Comments : The Days Of Old

  • 13 years ago

    by Melpomene

    Deana,

    I loved this piece because of the dream like atmosphere you created. It was sincere in the way it touched my heart, bittersweet. I found as though I was reading a childrens story or a lullabye, one with wisdom behind it & i've read this poem four times now and each time I get to the last line I get a twinge in my heart, sympathy for this unicorn.

    This poem is like a metaphor to me, one for broken dreams, and the idea of a unicorn carrying your dreams however his wings are broken, that reinforces the idea.

    The unicorn reminded me much of a puppy, that one puppy dog who you grow up with, who loves you unconditionally and who do anything for you, I believe that is why I found this poem to be similar to a childrens story one where you are meant to learn a lesson.

    The emotion turned this poem into a little gem and I love it. The only thing I could suggest is the fact each line doesn't need to be capitalized.

    Beautiful Deana! loved it.

  • 13 years ago

    by Yakari Gabriel

    First of all this piece melted my heart right away..

    Whispered words of beauty
    To the waiting horizons
    As you danced...
    At the edge of the sea

    ^
    That stanza was my fav... It stood out tp me
    Because you can't believe the beautiful image I got in my mind
    Like this little. bailerina dancing near a sunset so carless..so lost in her own..

    If I'd have to pick a poem to define the word
    Precious.. This would be it.

    very well done my darling..~

  • 13 years ago

    by Ingrid

    In the days of old...
    When unicorns carried your dreams
    Let you down lightly
    In clover filled meadows

    ^^
    Lovely image you created here, although I somehow feel "letting"would be better than "let"?

    I adore clover filled meadows, they are a metaphor for pure happiness to me:)

    Whispered words of beauty
    To the waiting horizons
    As you danced...
    At the edge of the sea

    ^^
    Another beautiful image: a young girl dancing in anticipation of a life filled with romance and andventure..yes, I can still recall that feeling!!!

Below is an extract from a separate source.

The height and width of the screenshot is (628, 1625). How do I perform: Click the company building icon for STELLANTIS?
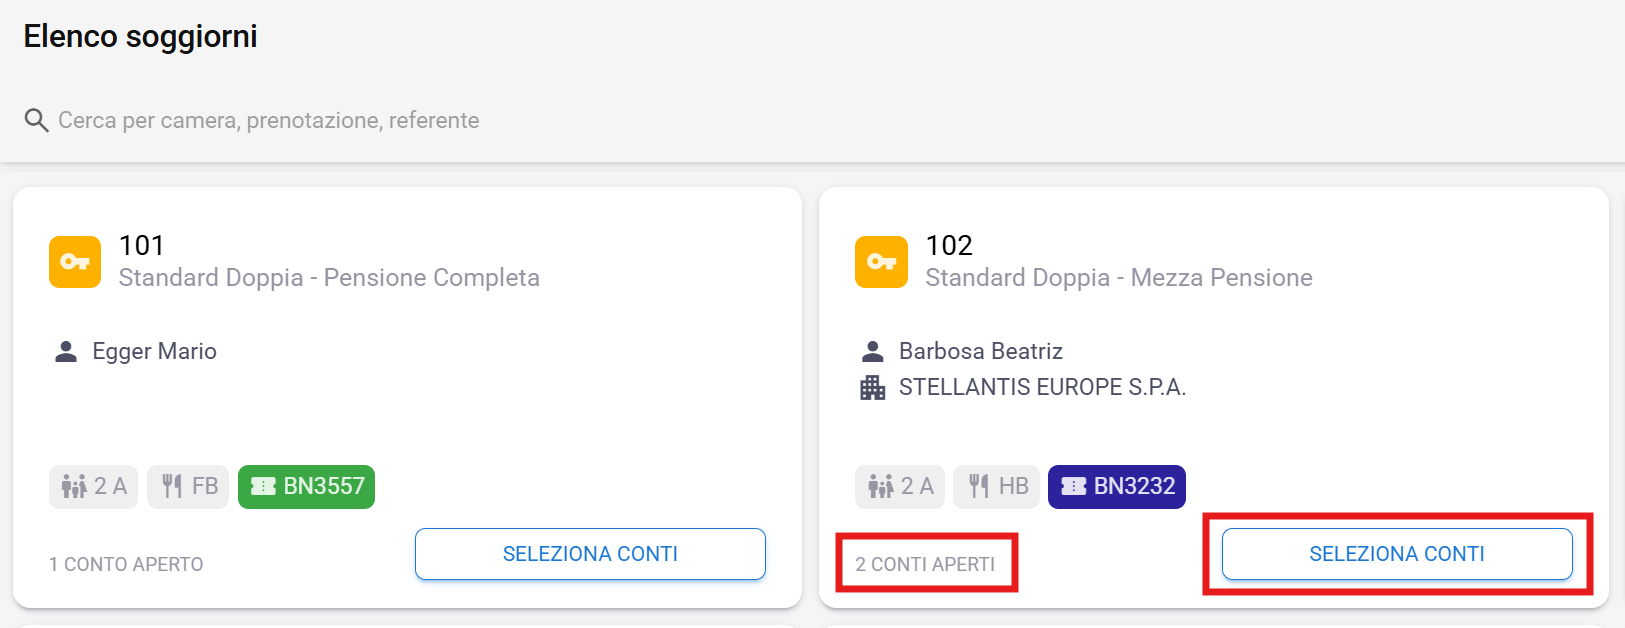point(872,388)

    Before your heart lie in pieces
    On the floor of reality
    And butterflies were out of reach
    When the rivers turned to ice

    ^^
    "lie" should be "lay"I feel..

    I can see this woman standing there, eyes filled with disbelief and cold harsh reality taking hold of her senses..:(

    In the days of old
    When unicorns carried your dreams
    You were unaware...
    That he flew with broken wings.

    ^^
    We cannot truly see those wings until we do, eh? But be glad for having felt the magic of its presence;)

    A beautiful poem, Deana. You don't write often, but when you do it is always well worth the time it takes to read it:)

    5/5 Ingrid

  • 13 years ago

    by jarrod

    I like the quality and topic alongside with the way the poem was formed/written. Good work. Should it maybe be "lies" or "lays" instead of lie?

  • 13 years ago

    by Jenna Bella Oldridge

    I think you did a great job with this poem you really created an atmosphere and I fell in love with each line you wrote. There was something sweet and gentle about this poem as a whole

    5/5

  • 13 years ago

    by Cindy

    Deana
    It seems so long since I read one of your verses. This is just beautiful.

    Before your heart lie in pieces
    On the floor of reality
    And butterflies were out of reach
    When the rivers turned to ice

    You have painted such a vision for the readers mind. Letting them take each step of this poetic journey with you.
    Excellent job!
    Love Cindy

  • 13 years ago

    by Beautiful Chaos

    In the days of old...
    When unicorns carried your dreams
    Let you down lightly
    In clover filled meadows

    ^ "Let" kinda threw me off here, I will have to read it a few more times, otherwise great work D. I really like the ending and enjoyed the imagery and kind of melancholy feeling behind the piece.

  • 13 years ago

    by End Of Eternity

    I am glad that the one i read after a long time from you..is this one. This is really beautiful. Has lot of emotions, used perfectly.
    Last stanza is mindblowing and makes you read it all over again and again.
    Great write friend :)

  • 12 years ago

    by david hollas

    I loved this, especially the last line. Fantastic write.

    Dave.

  • 12 years ago

    by Yakari Gabriel

    Never getting enough of this.

  • 12 years ago

    by Paul Gondwe

    Great imagery in this piece, brilliantly written.